TASK BRIEF - Show all lines of the entries in which the word "Oracle" is found.

Stored data
((

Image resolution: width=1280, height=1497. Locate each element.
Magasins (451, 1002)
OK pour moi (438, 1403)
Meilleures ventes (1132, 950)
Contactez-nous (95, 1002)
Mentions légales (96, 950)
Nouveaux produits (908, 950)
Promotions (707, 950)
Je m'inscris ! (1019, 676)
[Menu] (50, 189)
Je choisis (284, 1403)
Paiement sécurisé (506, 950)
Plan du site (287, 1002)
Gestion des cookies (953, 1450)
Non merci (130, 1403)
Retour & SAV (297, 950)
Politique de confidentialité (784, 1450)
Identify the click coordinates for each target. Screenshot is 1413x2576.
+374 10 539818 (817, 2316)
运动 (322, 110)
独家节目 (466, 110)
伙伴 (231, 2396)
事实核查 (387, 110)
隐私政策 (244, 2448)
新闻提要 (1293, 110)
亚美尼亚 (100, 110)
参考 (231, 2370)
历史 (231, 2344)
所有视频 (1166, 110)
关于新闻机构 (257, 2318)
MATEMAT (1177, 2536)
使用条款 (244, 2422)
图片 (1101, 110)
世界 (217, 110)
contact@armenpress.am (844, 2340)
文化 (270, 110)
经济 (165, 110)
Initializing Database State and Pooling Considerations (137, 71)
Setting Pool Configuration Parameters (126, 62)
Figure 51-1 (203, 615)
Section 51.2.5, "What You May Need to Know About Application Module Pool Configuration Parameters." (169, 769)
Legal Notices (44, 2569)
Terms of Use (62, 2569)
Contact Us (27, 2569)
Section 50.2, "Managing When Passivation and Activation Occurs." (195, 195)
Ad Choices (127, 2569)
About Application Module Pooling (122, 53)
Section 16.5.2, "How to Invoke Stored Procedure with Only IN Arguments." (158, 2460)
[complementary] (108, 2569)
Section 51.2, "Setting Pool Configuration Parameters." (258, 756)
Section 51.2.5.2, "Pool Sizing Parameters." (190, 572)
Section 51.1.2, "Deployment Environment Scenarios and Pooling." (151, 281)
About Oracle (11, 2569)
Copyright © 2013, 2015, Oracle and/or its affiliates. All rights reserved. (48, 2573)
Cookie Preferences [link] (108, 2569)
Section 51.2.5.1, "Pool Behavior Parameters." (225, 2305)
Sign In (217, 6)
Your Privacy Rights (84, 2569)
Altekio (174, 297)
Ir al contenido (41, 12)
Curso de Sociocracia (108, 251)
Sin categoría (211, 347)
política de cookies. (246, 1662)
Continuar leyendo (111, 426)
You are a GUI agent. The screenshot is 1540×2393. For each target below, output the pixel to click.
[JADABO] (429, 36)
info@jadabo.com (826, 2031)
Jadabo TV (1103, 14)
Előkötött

))

OUTPUT OF THE TASK -
About Oracle (11, 2569)
Copyright © 2013, 2015, Oracle and/or its affiliates. All rights reserved. (48, 2573)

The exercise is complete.